Pode parecer exagero, ou olho que sente e enxerga por demais, só que nos primeiros três minutos de Quem Bate à Minha Porta?, já há indícios claros de vários elementos que permeiam até hoje o Cinema de Martin Scorsese: a intensidade na montagem agindo junto a batida sonora extra-diegética, personagens ansiosos, a violência inesperada, o contraponto entre a harmonia da casa e a crueldade das ruas, e a preferência a ângulos de câmera que apostam em contra campo o tempo todo, nos levando a sacar sem explicações didáticas todos os pontos de vista que uma cena ganha e tem para nos oferecer, seja qual for o seu motivo aparente.
Uma riqueza e vibração de linguagens cinematográficas de origem claramente acadêmica (Scorsese fez um curso de cinema ainda jovem na Universidade de Nova York, onde nasceu a amizade com o protagonista de seu primeiro longa-metragem, o genial Harvey Keitel) e aberta a experimentalismos que tanto marcaram outros realizadores de sua geração que cresceu vendo mil vezes seguidas os clássicos antigos de Howard Hawks, Orson Welles e Alfred Hitchcock, e agora, enxergava Hollywood de uma maneira em partes, digamos, subversiva e revolucionária, como se mostrou.
Scorsese já demonstrava a curiosidade básica de qualquer cineasta que se preze: o interesse verdadeiro e forte pelo movimento, pela ação, palavra essa que plateias traduzem apenas por cenas de luta e batalha onde a tônica do movimento é extirpada a favor normalmente do entretenimento, puro e simples. Para o futuro criador de Táxi Driver e Cassino, ainda muito longe de realizar esses triunfos da história do Cinema, a movimentação de sua própria mãe, matriarca de uma casa cozinhando e servindo comida a família na cozinha da residência já serve para abrir uma trama em 1967 que delineia todo o estilo de um cinéfilo tarado pela arte que venera, e ajudou a evoluir com muito questionamento existencial, e visionarismo a base de suor.

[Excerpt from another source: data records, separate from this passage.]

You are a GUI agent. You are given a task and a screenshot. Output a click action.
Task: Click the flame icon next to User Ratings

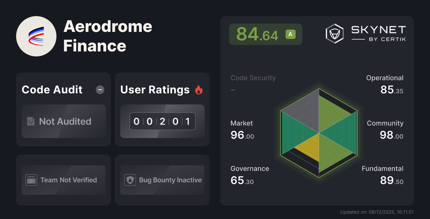199,90
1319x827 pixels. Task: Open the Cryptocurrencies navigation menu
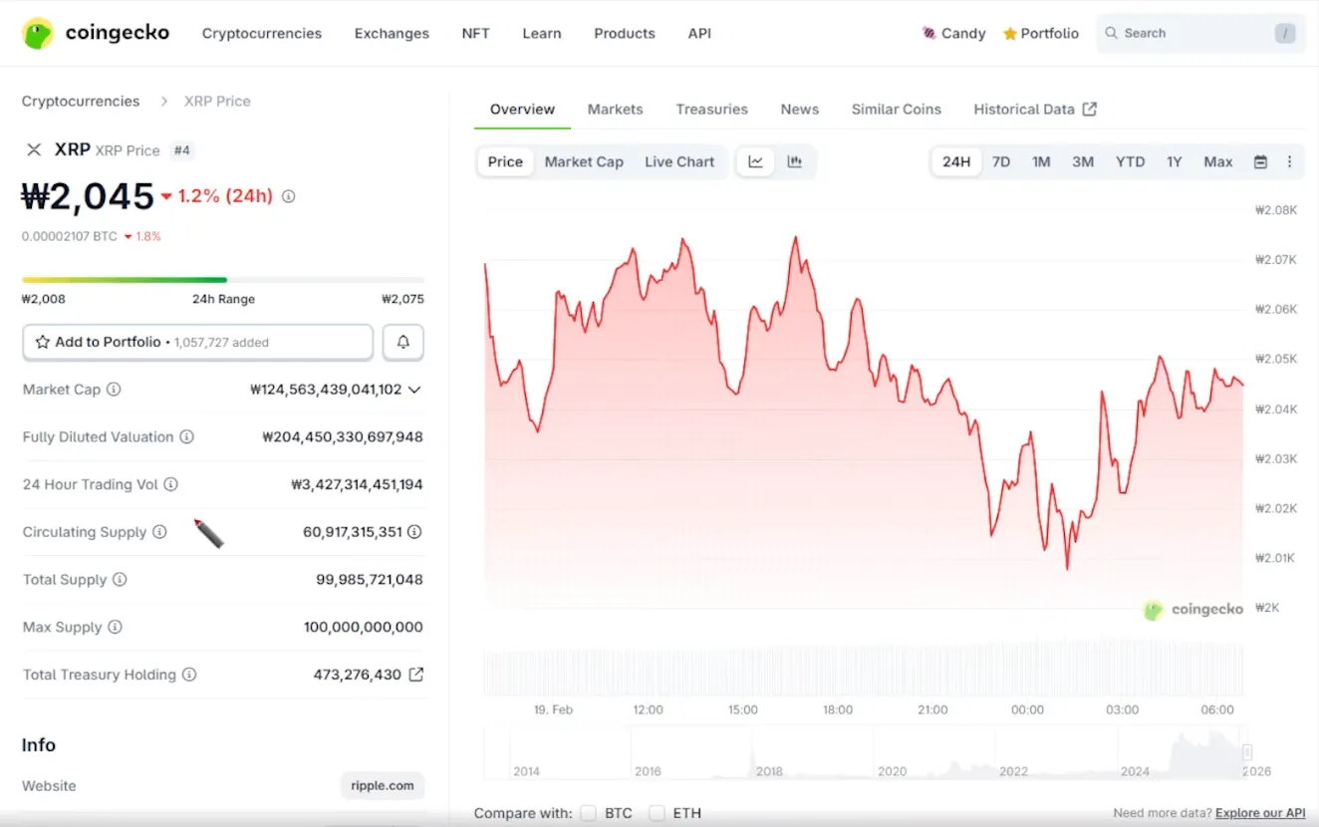pos(262,33)
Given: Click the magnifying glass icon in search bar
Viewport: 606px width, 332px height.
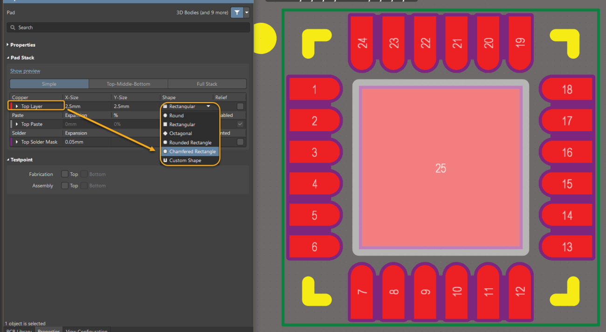Looking at the screenshot, I should pos(13,27).
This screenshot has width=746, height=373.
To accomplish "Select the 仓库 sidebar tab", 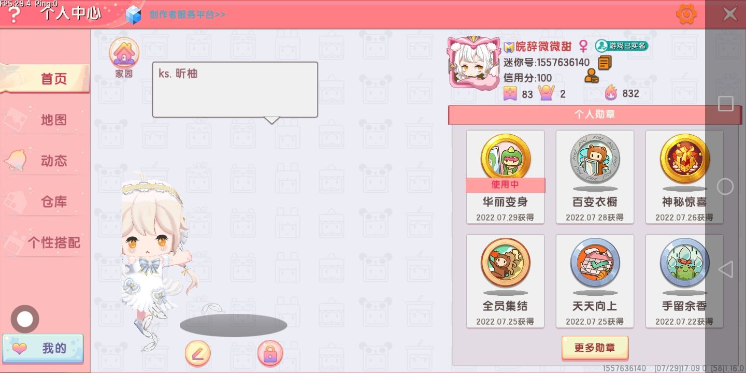I will 45,202.
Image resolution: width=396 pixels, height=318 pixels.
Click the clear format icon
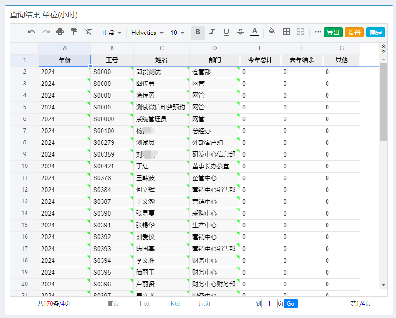[88, 32]
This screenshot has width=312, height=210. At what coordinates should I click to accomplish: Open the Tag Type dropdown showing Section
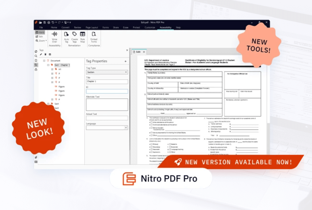107,72
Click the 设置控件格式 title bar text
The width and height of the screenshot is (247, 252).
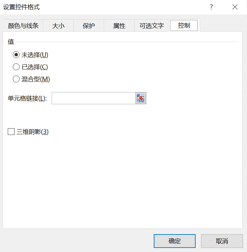pos(21,7)
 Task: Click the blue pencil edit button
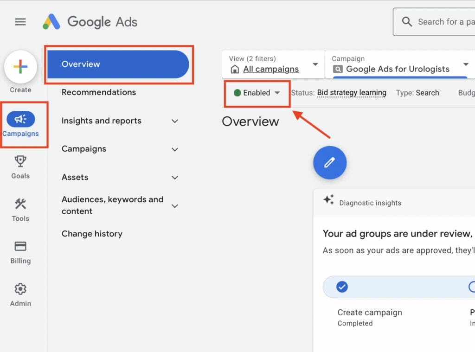[330, 162]
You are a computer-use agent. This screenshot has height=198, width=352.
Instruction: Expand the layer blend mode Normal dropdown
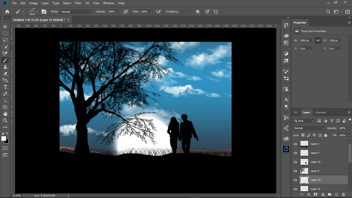(309, 128)
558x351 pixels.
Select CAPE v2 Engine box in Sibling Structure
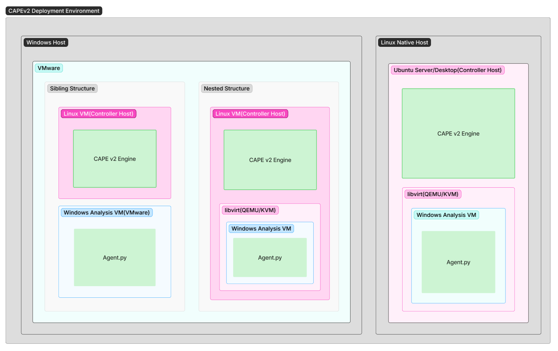pyautogui.click(x=115, y=159)
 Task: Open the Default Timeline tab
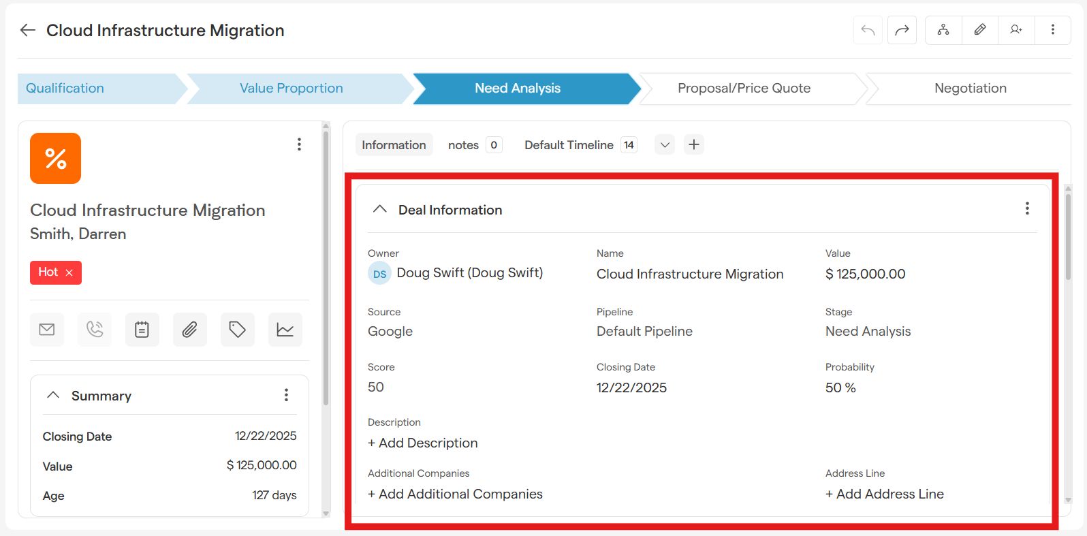569,144
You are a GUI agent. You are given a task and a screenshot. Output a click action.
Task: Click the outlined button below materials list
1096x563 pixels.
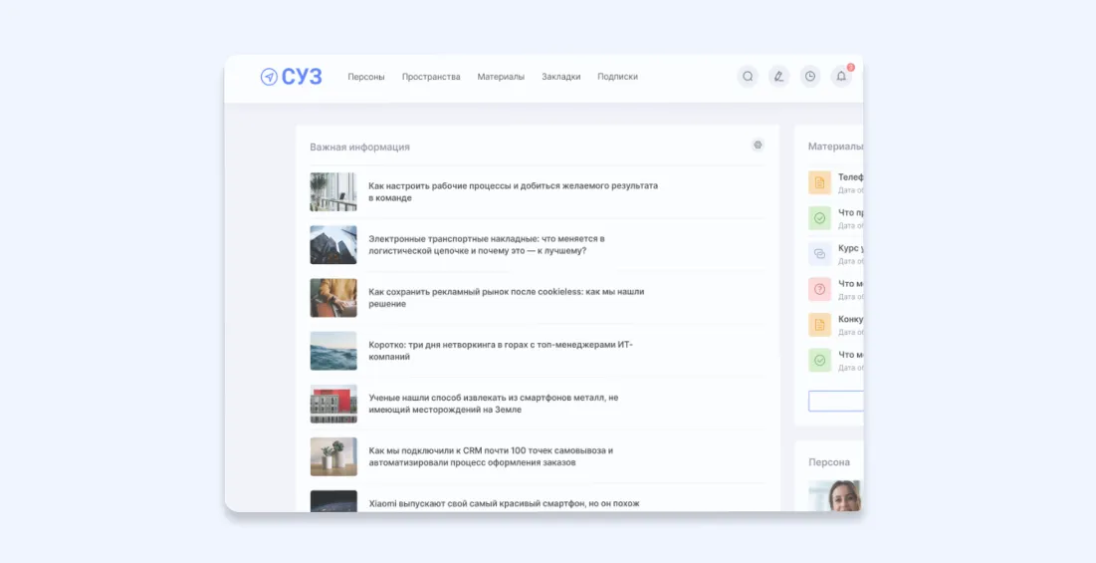(x=835, y=402)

A própria não definição das personagens do filme sobre o que elas são, e o que elas querem na vida já denota o uso inspirado de arquétipos de personas que vagam por uma cidade grande como Nova York sem rumo, apenas chocando-se umas com as outras, e o encontro romantizado de um qualquer de paletó e uma garota lendo uma revista é o grande ponto de virada, aqui. Conversam sobre Rastros de Ódio, clássico espetacular de John Ford, e dessa paixão pelo Cinema surge a de um, pelo outro, numa realidade romantizada de violência, açougueiros e cobranças financeiras. Quem Bate à Minha Porta? é o amor, flor que por vezes irrompe da dureza do asfalto.
Já possuído por uma quase que total dependência no poder da montagem, Scorsese já imerge com graça e domínio de causa nos assuntos do seu próprio mundo real, e refilma-os na ficção com leveza, bom desenvolvimento narrativo e uma ótima direção de atores logo na sua primeira história – influenciada em gênero, número e grau por Sombras, o debute fantástico de John Cassavetes que veio quase uma década antes, numa época em que Hollywood ainda se permitia regurgitar experimentações maravilhosas como essa – é válido apontar que outros expoentes desses idos como Francis Ford Coppola, Steven Spielberg e Brian De Palma já estavam iniciando seus trabalhos, também, e Scorsese estava no lugar certo, e na hora certa quando lançou Caminhos Perigosos, em 1973.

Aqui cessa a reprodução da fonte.